#### [Alıştırma görevleri]
**a)** Galatasaray–Trabzonspor maçını anlatan yazıda "Geçen sezonki" sözcüklerinin geçtiği yerden başlayan bölümü hiçbir değişiklik yapmadan yeniden yazın. "mutlak favori kılıyordu." sözcüklerinden sonra durun.
**b)** Galatasaray–Trabzonspor maçını anlatan yazıyı son cümlesinden sonra devam ettirin.

#### [Seçilen metin]
::::
Bazı maçlar vardır,
ilk 20-25 dakikası geride kaldıktan sonra o gün kazanamayacağınızı anlarsınız.
Çünkü oyun içerisinde çözemediğiniz bir takım sıkıntılar vardır. Aşikar olarak
görülür bunlar. Dün de o karşılaşmalardan birini oynadı Galatasaray...
Geçen sezonki
başarısızlığın ardından, bu yıl yepyeni bir sayfa açan ve bambaşka bir çehreye
bürünen Galatasaray, dün 45 bine yakın taraftarının önünde, ligde sıkıntılı
günler geçiren Trabzonspor karşısındaydı. Geride kalan 8 haftalık tablo, bizi
mutlak favori kılıyordu.
Riekerink’in sahaya
sürdüğü on bir, sezon başından beri ilk kez, gönlümüzden geçen, görmek
istediğimiz on birdi. Sadece son anda maç kadrosundan çıkarılan Hakan Balta’nın
yerine neden sakatlığını atlatan Serdar Aziz’in değil de Semih Kaya’nın forma
giydiğini anlamadım. Serdar için ‘’Henüz hazır değil’’ diye diye ligi bitiricez
bu gidişle…
Selçuk’u, Cavanda’sı,
Podolski’si, Sneijder’i, Bruma’sı ve Eren’iyle ofansif gücü kağıt üzerinde
oldukça yüksek gözüken Galatasaray’ımızın, mükemmel hava, güzel zemin ve taraftar faktörüyle birlikte karşılaşmayı
kazanması için bütün koşullar oluşmuştu kısacası.
::::
#### [Verilen bilgiler]
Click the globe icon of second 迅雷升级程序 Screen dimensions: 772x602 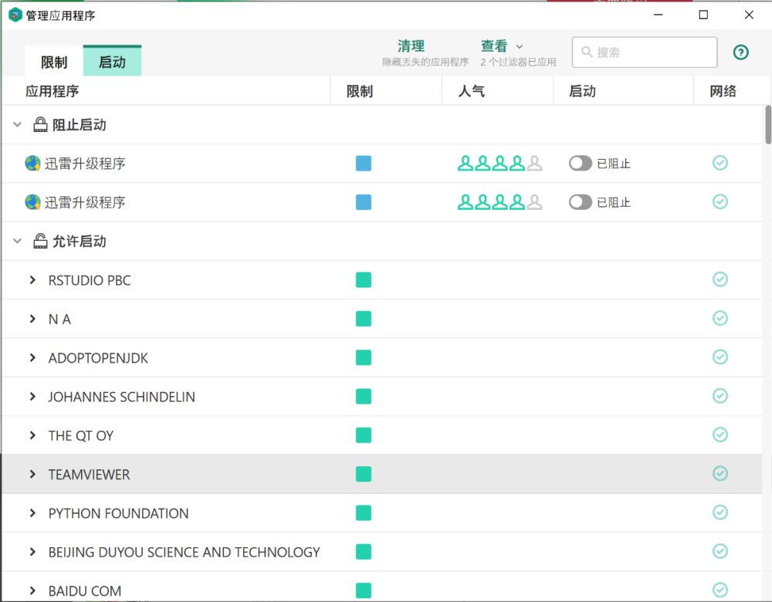[32, 202]
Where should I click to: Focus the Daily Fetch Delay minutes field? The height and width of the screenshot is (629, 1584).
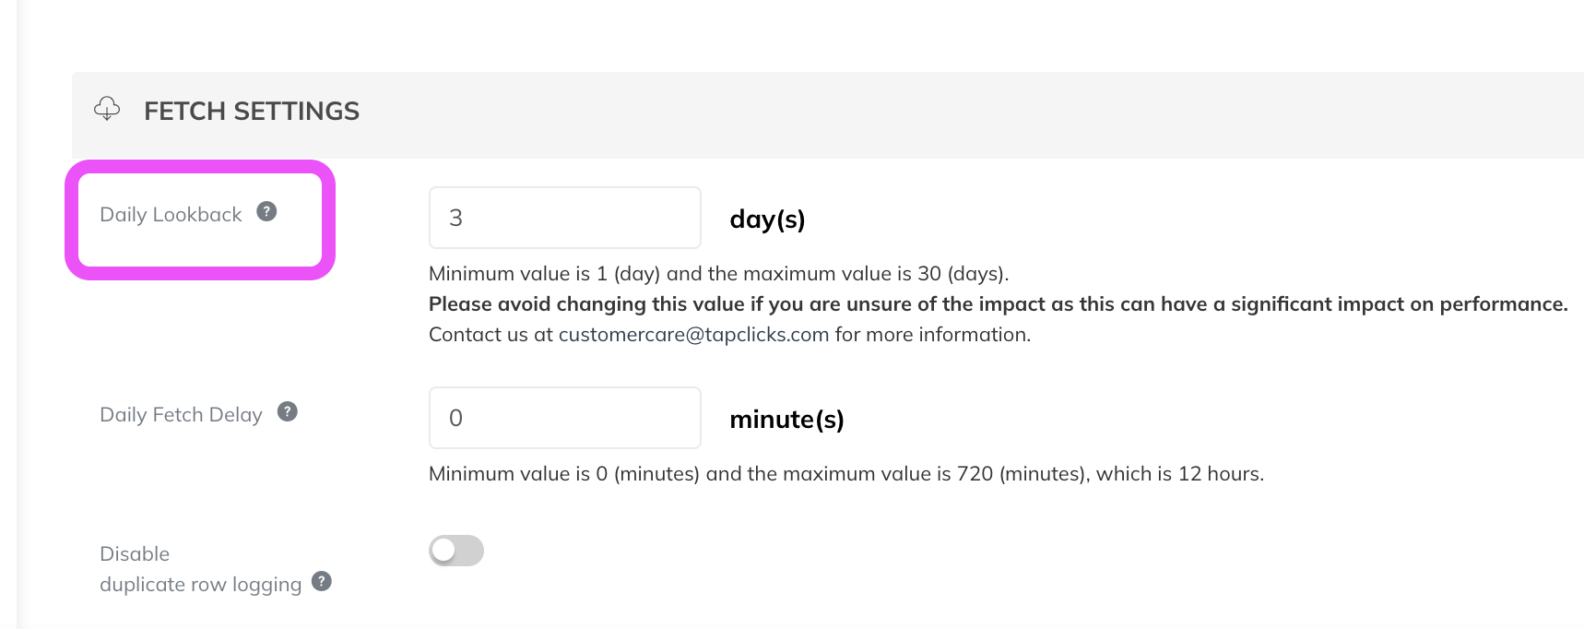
::::
#### [Sıralı sonuçlar]
**a)**
Geçen sezonki
başarısızlığın ardından, bu yıl yepyeni bir sayfa açan ve bambaşka bir çehreye
bürünen Galatasaray, dün 45 bine yakın taraftarının önünde, ligde sıkıntılı
günler geçiren Trabzonspor karşısındaydı. Geride kalan 8 haftalık tablo, bizi
mutlak favori kılıyordu.

**b)**
İlk düdükle birlikte
topun hakimiyetini hemen her hafta olduğu gibi yine ele geçiren takımımız, 90
dakika boyunca da Trabzonspor’a kolay kolay vermedi topu. Belli periyotlarla
ekrana yansıyan topla oynama yüzdeleri minimum %65’e-%35 lehimizeydi. Normal
şartlar altında böyle bir oyunun sonucu güle oynaya kazanılan bir 3 puan olur.
Ancak ne yazık ki öyle olmadı…
Savunmadan çıkarken
Carole ile kaptırdığımız top ve Semih Kaya’nın bir anlık hatası, bize oldukça
pahalıya mal oldu. N’Doye ile gelen Trabzonspor golü yenik duruma düşmemize
sebebiyet verdi.
Maçtan önce Ersun
Yanal’a ‘’Sahay çıkmayın, size 1 puan verelim’’ deseler hiç düşünmeden kabul
ederdi herhalde. Bu nedenle de 90 dakika boyunca bütün planlarını kontra
ataklar üzerine kurarak oynadılar. Sürekli olarak 9-10 kişiyle kapandıkları
için savunmalarını delmekte çok zorlandık. Üstüne bir de buldukları golle
hepten geri yaslandılar ve iş bizim adımıza içinden çıkılamaz hale geldi.
Sadece Bruma’nın
kişisel becerileri ve adam eksiltme çabalarıyla pozisyonlara girmeye çalışan
Galatasaray’ın, bu denli kalabalık müdafa yapan Trabzonspor’u açabilmesinin bir
başka yolu ceza yayı civarından atılacak şutlardı. Ancak ne var ki, bu sezon
kesinlikle şut atmayan Sneijder, yine önüne düşen müsait toplarda kaleye vurmama
ısrarını sürdürdü. Muhtemelen, söylenildiği gibi bir sakatlığı var ve şut
atmasına engel teşkil ediyor...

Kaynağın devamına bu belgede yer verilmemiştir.